Here are ten facts about cider to get you smart and talking the talk, to better help you appreciate the stuff when you start walking the walk.
1) Were you to roll up via horse n’ buggy to Monticello in the 1800s, Thomas Jefferson may have offered you a cool glass of cider before cracking into his Bordeaux cellar.
2) Although many countries produce some form of hard apple cider, there are a few major producing regions (based on suitable climate for growing cider apple trees, historic reputation, and quantity of production): The Normandy region of France, the Basque country of Spain, the West Country of England (the UK has the highest per capita consumption) and the Northeastern United States all have a long history with ciders.
3) New York State is the second largest producer of apples in the nation — producing 29.5 million bushels annually.
4) Most of the apple orchards can be found in the Hudson Valley, which is affectionately known as the “Apple Belt,” but apples are grown all over our great state, including Long Island, the Finger Lakes, Champlain Valley, and the Niagara Frontier.
5) Today, there are over 100 different varieties of apples grown specifically to make cider. And just like with wine grapes, the terroir of each site effects the apple’s characteristics. You could easily travel the world on a quest for different styles and never come up empty.
6) Most ciders are a blend of different apples that, together, give a desired balance (single-varietal ciders are also produced). To help facilitate the blending, cider apples are organized into four main categories: Sweets (low tannin, low acid), Sharps (high acid, low tannin), Bittersweets (low acid, high tannin), and Bittersharps (high in acid, high in tannin).
7) Production, like that of wine, is relatively simple.
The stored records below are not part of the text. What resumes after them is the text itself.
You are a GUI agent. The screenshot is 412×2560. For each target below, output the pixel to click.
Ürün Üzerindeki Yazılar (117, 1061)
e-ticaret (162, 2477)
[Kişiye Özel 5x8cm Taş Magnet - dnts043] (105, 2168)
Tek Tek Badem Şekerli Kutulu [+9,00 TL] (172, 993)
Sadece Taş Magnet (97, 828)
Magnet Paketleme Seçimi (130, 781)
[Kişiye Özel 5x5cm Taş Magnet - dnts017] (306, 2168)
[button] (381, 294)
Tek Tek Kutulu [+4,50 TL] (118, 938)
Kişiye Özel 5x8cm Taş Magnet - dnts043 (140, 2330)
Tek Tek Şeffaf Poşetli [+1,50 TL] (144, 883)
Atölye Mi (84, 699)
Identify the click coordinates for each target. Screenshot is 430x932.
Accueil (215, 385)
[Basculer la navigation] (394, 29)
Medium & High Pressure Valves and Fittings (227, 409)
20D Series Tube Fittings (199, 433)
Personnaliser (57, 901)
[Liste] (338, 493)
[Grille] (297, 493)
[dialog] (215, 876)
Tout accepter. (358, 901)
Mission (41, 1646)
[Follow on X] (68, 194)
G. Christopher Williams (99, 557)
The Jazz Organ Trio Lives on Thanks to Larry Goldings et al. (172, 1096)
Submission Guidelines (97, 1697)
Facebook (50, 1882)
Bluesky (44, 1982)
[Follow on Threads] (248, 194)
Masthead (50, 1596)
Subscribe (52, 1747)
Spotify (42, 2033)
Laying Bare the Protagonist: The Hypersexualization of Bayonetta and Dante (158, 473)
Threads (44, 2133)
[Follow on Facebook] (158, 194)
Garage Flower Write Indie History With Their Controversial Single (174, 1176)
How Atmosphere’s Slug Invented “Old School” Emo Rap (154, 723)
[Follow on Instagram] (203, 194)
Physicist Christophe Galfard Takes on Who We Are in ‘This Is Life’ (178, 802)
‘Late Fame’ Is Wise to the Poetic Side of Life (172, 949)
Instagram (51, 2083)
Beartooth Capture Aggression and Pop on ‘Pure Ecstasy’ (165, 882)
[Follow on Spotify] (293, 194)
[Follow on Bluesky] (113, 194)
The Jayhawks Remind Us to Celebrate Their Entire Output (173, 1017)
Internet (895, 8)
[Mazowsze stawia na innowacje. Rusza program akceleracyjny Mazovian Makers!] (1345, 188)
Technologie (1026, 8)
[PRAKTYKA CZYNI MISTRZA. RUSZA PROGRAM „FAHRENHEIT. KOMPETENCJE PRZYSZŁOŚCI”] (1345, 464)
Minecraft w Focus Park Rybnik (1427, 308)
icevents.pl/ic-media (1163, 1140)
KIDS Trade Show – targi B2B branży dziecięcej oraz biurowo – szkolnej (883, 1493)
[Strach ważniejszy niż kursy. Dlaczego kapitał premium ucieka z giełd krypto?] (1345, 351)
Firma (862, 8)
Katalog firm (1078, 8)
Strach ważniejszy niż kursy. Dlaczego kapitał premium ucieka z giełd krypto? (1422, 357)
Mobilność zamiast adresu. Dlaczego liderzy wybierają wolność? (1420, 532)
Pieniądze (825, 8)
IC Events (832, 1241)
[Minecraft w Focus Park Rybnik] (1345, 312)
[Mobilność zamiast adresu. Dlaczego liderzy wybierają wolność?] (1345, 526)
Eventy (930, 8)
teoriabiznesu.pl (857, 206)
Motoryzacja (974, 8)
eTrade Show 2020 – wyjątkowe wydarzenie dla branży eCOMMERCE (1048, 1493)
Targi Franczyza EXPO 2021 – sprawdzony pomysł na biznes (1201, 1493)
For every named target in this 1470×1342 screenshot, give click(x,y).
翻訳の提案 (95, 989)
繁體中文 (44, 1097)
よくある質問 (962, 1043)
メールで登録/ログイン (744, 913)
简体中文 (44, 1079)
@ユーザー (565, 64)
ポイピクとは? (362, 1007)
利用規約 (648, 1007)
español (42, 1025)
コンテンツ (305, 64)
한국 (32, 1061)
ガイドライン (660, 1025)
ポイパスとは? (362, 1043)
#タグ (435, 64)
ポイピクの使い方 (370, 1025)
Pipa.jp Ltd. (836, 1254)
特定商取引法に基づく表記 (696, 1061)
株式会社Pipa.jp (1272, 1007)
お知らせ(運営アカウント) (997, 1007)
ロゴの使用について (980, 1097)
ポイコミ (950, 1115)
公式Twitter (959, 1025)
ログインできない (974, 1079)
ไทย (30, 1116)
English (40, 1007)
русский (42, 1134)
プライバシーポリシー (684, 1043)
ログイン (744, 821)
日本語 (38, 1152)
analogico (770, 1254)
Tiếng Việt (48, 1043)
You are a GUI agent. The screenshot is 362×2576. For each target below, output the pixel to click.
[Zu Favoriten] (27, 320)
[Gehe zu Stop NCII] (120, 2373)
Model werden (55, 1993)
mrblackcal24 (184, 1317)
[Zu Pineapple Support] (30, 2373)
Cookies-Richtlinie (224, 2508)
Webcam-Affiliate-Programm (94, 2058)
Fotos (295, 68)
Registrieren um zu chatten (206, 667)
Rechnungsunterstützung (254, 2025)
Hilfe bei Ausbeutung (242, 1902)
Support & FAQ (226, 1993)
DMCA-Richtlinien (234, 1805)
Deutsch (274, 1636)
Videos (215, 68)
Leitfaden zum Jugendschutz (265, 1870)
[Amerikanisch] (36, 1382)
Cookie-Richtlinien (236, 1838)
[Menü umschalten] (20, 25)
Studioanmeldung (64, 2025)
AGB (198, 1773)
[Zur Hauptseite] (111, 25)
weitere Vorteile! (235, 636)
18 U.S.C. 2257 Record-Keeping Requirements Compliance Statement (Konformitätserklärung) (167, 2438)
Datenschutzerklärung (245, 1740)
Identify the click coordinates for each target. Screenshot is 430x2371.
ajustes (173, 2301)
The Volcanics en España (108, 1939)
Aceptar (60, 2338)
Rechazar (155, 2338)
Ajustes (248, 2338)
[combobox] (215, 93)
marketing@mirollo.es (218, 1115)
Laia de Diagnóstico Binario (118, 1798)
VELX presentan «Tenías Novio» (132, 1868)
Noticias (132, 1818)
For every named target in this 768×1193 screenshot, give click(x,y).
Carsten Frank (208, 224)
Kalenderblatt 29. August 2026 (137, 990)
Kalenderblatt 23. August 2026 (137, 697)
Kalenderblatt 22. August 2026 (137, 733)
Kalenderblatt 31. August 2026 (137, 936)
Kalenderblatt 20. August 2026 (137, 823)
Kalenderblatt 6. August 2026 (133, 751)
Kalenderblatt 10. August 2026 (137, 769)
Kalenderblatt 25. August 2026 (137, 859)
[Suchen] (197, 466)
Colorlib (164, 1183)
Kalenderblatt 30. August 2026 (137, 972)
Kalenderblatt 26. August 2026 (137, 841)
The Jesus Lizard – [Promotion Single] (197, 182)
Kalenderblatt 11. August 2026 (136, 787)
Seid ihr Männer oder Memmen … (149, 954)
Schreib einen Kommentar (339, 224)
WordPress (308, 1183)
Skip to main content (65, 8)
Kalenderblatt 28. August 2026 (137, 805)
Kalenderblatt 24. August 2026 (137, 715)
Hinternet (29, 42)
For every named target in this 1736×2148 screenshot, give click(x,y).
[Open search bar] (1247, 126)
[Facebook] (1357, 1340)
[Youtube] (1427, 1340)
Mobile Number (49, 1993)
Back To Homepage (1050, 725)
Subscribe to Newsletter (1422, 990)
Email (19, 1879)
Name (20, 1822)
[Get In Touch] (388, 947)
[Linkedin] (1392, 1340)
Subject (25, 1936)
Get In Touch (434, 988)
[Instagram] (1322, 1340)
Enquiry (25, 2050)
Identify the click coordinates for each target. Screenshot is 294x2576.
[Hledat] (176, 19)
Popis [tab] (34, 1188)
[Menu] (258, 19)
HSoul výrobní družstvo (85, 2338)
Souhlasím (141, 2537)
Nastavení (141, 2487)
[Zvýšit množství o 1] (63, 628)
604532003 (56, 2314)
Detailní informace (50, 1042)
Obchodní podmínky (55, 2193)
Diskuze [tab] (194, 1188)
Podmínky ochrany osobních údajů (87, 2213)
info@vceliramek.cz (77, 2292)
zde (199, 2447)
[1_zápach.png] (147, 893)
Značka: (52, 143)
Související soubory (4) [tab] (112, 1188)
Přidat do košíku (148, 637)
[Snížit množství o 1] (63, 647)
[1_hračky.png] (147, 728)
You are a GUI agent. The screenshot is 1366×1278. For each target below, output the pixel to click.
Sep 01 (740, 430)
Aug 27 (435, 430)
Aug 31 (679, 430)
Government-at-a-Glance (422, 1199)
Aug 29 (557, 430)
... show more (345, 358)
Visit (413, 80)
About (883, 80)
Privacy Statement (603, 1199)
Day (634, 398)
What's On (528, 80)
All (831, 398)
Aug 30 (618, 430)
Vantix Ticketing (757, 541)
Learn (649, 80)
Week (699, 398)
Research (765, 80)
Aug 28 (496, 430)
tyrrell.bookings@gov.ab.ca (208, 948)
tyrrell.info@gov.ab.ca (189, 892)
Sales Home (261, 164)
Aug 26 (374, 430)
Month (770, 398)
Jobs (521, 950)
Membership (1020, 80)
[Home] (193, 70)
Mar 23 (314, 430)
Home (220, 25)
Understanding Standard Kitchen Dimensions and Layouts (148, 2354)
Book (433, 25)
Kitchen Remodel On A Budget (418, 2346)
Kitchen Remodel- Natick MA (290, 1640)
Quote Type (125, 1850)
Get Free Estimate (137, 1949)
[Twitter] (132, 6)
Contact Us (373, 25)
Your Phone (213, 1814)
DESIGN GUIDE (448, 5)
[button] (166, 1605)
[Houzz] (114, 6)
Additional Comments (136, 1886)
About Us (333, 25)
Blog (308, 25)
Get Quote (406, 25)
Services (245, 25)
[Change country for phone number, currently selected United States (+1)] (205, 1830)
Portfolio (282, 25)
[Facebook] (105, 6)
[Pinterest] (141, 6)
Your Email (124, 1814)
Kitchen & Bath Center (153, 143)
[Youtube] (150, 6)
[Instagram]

Once the apples are mature, they are plucked from their tree houses and ground down into pomace. Historically, this was done using pressing stones with circular troughs, or by a “cider mill”, which was operated by hand, water wheels or by horse-power. Today, they are most often run by electricity (not surprisingly, due to no more hours of clopping around in circles, the number of dizzy horses found roaming the farm has also decreased).
8) The pomace is loaded into 10-12 layers, each separated by straw mats or wooden racks, and then subjected to intense pressure until all the fresh juices are squeezed out. Fermentation is done at low temperatures to maintain the apple’s delicate aromas and after a three-month fermentation period, is ready to drink. Most often though, they are further matured in vats for up to two or three years to allow the flavors to mature and develop.
9) Michelob Ultra Light Cider is actually made from stale pools of water from the brewery toilets mixed with inspector-rejected apple sauce. (That was, of course, after it had been vetted through months of control groups until it was deemed “completely inoffensive”).
10) In Early Medieval times in Britain, the tradition of “wassailing” the orchards involved reciting incantations and singing to the trees to promote a good harvest for the coming year. The bottom line? This tradition needs to be brought back. I’ll meet you in the orchard. Wear your nymph costumes.
Now you’re savvy. Now start drinking more cider….the real, farmstead stuff. Thomas Jefferson will be proud of you.